**Work instructions:**
Output each entry exactly; skip nothing.

**Excerpted data:**
○ ○ ○ ○ ○ ○ ○

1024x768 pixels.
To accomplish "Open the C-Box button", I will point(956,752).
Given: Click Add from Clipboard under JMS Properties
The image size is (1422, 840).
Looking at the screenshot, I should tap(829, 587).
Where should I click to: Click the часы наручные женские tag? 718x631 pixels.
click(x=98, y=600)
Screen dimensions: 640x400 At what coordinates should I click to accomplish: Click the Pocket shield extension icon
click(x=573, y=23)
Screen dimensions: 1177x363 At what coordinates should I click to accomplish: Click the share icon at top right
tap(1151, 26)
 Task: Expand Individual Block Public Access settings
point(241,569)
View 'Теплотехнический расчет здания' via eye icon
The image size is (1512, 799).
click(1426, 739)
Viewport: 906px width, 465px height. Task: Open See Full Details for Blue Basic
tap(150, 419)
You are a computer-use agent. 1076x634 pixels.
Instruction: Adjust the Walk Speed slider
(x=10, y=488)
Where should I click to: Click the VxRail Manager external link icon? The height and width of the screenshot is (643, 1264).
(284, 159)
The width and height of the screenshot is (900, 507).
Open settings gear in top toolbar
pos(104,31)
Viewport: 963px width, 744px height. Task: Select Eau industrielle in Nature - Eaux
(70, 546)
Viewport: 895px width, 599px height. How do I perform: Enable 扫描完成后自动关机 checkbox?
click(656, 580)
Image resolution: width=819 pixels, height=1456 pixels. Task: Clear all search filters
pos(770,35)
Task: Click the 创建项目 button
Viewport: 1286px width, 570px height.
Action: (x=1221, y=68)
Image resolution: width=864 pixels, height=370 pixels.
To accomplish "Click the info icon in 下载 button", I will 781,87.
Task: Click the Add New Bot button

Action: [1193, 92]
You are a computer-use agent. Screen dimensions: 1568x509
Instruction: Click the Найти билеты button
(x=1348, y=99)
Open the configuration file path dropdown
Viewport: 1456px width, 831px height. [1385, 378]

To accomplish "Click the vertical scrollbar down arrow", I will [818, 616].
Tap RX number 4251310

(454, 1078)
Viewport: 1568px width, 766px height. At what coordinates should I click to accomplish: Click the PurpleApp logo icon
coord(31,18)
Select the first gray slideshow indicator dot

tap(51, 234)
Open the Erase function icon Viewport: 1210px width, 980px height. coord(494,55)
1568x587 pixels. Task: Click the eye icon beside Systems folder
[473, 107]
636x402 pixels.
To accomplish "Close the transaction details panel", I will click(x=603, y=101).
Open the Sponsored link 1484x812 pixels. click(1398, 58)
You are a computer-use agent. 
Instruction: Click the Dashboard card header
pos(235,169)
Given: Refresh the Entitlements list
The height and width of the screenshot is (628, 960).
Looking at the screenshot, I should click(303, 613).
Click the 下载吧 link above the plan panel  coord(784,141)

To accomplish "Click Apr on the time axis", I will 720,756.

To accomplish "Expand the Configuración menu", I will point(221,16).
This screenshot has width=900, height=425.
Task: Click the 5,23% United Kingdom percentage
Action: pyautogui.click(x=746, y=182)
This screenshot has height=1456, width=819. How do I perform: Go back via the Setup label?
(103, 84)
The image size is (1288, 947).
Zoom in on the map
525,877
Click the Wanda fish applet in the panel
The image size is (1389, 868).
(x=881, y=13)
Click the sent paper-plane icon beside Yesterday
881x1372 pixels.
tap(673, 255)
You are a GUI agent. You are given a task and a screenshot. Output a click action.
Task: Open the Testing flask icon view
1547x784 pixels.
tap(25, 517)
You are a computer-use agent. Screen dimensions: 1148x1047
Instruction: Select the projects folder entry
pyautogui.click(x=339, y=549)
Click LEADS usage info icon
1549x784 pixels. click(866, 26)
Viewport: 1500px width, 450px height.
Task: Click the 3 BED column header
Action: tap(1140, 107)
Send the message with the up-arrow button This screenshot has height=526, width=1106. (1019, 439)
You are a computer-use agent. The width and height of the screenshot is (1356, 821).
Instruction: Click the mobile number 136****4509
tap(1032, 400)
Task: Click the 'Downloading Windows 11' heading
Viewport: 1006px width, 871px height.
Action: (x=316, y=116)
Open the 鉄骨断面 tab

○ ○ ○ ○ ○ ○ ○

**Solution:**
1024x768 pixels.
To accomplish "Open the C-Box button", I will point(956,752).
Given: Click Add from Clipboard under JMS Properties
The image size is (1422, 840).
Looking at the screenshot, I should tap(829, 587).
Where should I click to: Click the часы наручные женские tag? 718x631 pixels.
click(x=98, y=600)
Screen dimensions: 640x400 At what coordinates should I click to accomplish: Click the Pocket shield extension icon
click(x=573, y=23)
Screen dimensions: 1177x363 At what coordinates should I click to accomplish: Click the share icon at top right
tap(1151, 26)
 Task: Expand Individual Block Public Access settings
point(241,569)
View 'Теплотехнический расчет здания' via eye icon
The image size is (1512, 799).
click(1426, 739)
Viewport: 906px width, 465px height. Task: Open See Full Details for Blue Basic
tap(150, 419)
You are a computer-use agent. 1076x634 pixels.
Instruction: Adjust the Walk Speed slider
(x=10, y=488)
Where should I click to: Click the VxRail Manager external link icon? The height and width of the screenshot is (643, 1264).
(284, 159)
The width and height of the screenshot is (900, 507).
Open settings gear in top toolbar
pos(104,31)
Viewport: 963px width, 744px height. Task: Select Eau industrielle in Nature - Eaux
(70, 546)
Viewport: 895px width, 599px height. How do I perform: Enable 扫描完成后自动关机 checkbox?
click(656, 580)
Image resolution: width=819 pixels, height=1456 pixels. Task: Clear all search filters
pos(770,35)
Task: Click the 创建项目 button
Viewport: 1286px width, 570px height.
Action: (x=1221, y=68)
Image resolution: width=864 pixels, height=370 pixels.
To accomplish "Click the info icon in 下载 button", I will 781,87.
Task: Click the Add New Bot button

Action: [1193, 92]
You are a computer-use agent. Screen dimensions: 1568x509
Instruction: Click the Найти билеты button
(x=1348, y=99)
Open the configuration file path dropdown
Viewport: 1456px width, 831px height. [1385, 378]

To accomplish "Click the vertical scrollbar down arrow", I will [818, 616].
Tap RX number 4251310

(454, 1078)
Viewport: 1568px width, 766px height. At what coordinates should I click to accomplish: Click the PurpleApp logo icon
coord(31,18)
Select the first gray slideshow indicator dot

tap(51, 234)
Open the Erase function icon Viewport: 1210px width, 980px height. coord(494,55)
1568x587 pixels. Task: Click the eye icon beside Systems folder
[473, 107]
636x402 pixels.
To accomplish "Close the transaction details panel", I will click(x=603, y=101).
Open the Sponsored link 1484x812 pixels. click(1398, 58)
You are a computer-use agent. 
Instruction: Click the Dashboard card header
pos(235,169)
Given: Refresh the Entitlements list
The height and width of the screenshot is (628, 960).
Looking at the screenshot, I should click(303, 613).
Click the 下载吧 link above the plan panel  coord(784,141)

To accomplish "Click Apr on the time axis", I will 720,756.

To accomplish "Expand the Configuración menu", I will point(221,16).
This screenshot has width=900, height=425.
Task: Click the 5,23% United Kingdom percentage
Action: pyautogui.click(x=746, y=182)
This screenshot has height=1456, width=819. How do I perform: Go back via the Setup label?
(103, 84)
The image size is (1288, 947).
Zoom in on the map
525,877
Click the Wanda fish applet in the panel
The image size is (1389, 868).
(x=881, y=13)
Click the sent paper-plane icon beside Yesterday
881x1372 pixels.
tap(673, 255)
You are a GUI agent. You are given a task and a screenshot. Output a click action.
Task: Open the Testing flask icon view
1547x784 pixels.
tap(25, 517)
You are a computer-use agent. Screen dimensions: 1148x1047
Instruction: Select the projects folder entry
pyautogui.click(x=339, y=549)
Click LEADS usage info icon
1549x784 pixels. click(866, 26)
Viewport: 1500px width, 450px height.
Task: Click the 3 BED column header
Action: tap(1140, 107)
Send the message with the up-arrow button This screenshot has height=526, width=1106. (1019, 439)
You are a computer-use agent. The width and height of the screenshot is (1356, 821).
Instruction: Click the mobile number 136****4509
tap(1032, 400)
Task: Click the 'Downloading Windows 11' heading
Viewport: 1006px width, 871px height.
Action: (x=316, y=116)
Open the 鉄骨断面 tab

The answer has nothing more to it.